By Colonel Angus

It has been two years since 'Rulebreaker" so naturally it is time for another Primal Fear album.  Since forming in 1997, the band has been pretty prolific and has managed to release eleven records, this one being their twelfth.  I have heard that the guys get some flak for basically taking the Judas Priest "Painkiller" template and running with it, but I have to say, they have managed to come up with their own sound.  In fact, since Unbreakable, they have been firing on all cylinders and putting out material that has a Primal Fear “sound”.  I won’t lie to you, they almost fall into that category now of AC/DC and Motorhead where you know what you’re going to get even before you play the new disk.  Not that that is a bad thing; there is comfort in familiarity so I’m more than happy to continue receiving their brand of power metal.  The one thing that I will always say is that when they distance themselves from songs like new opening track “New Rise”, they manage to show more of their own true colors.  That track, to my ears, has more of a generic power metal sound which makes the rest of the tracks stand out (in a good way).  “King of Madness”, “Hounds of Justice” and “Eye of the Storm” are all great metal tunes that possess a catchy groove that Primal Fear seems to perform effortlessly.  Even a track like “The Ritual” which contains some new metal (not Nu Metal) guitar sounds still has that unmistakable Primal Fear sound.  If you’re looking for one track that really stand out from the pack, look no further than “Supernova”.  The orchestral elements add a lot to the overall feel of the tune and I would have had it as the closing track on the disk.  Instead, it is in the middle and while a good song is a good song no matter where it falls on the record, I think the flow of the entire album would have benefitted from having it close 'Apocalypse'.

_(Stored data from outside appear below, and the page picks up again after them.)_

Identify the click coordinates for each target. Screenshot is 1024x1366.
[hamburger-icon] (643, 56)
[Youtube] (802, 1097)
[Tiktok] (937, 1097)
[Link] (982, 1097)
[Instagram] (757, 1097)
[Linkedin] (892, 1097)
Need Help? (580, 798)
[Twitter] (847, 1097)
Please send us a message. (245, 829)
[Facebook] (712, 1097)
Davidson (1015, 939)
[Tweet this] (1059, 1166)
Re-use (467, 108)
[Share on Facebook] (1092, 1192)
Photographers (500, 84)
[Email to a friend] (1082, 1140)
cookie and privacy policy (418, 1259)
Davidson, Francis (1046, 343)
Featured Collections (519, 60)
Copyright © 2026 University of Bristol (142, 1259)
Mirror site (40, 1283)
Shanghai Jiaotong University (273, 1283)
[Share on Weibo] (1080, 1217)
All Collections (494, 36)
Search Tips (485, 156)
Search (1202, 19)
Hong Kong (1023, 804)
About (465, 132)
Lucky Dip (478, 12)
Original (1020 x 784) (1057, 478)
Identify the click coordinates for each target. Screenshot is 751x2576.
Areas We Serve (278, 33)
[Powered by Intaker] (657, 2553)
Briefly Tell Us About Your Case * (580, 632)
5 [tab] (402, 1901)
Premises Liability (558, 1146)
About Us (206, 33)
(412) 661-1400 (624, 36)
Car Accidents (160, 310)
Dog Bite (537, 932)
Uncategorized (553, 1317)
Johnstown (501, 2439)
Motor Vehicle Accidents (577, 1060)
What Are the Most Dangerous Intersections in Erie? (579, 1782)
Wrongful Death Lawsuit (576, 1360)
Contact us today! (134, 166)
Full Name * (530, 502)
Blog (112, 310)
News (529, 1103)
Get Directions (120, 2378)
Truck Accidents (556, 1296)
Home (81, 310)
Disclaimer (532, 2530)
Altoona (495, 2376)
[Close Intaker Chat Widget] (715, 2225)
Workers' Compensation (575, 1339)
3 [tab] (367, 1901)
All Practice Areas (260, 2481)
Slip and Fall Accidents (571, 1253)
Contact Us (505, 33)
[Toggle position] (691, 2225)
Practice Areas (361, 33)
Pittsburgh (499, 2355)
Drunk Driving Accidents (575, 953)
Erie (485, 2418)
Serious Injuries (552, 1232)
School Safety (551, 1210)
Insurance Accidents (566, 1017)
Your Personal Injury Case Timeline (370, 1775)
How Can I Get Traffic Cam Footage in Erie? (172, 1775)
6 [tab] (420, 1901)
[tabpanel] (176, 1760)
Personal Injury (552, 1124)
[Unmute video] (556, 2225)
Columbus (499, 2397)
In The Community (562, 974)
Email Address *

The band consists of the same guys who created 2012’s "Rulebreaker' making for additional continuity between albums.  While I think all the guys are great players, the star of this show (at least for me) has always been Ralf Scheepers. As the band progressed, Scheepers has continued to show that he is more than just a Rob Halford clone.  In fact, the band as a whole has moved on from sounding a lot like Judas Priest to a band that is influenced by them.  They wear that influence proudly but they have also added their own elements to create their own sound.  Aside from “New Rise”, which isn’t a bad tune, just not that original sounding, the rest of 'Apocalypse" is quality Primal Fear material.  If you’re a fan of theirs, you won’t be disappointed but if you’re new to these guys, this record is a great place to start.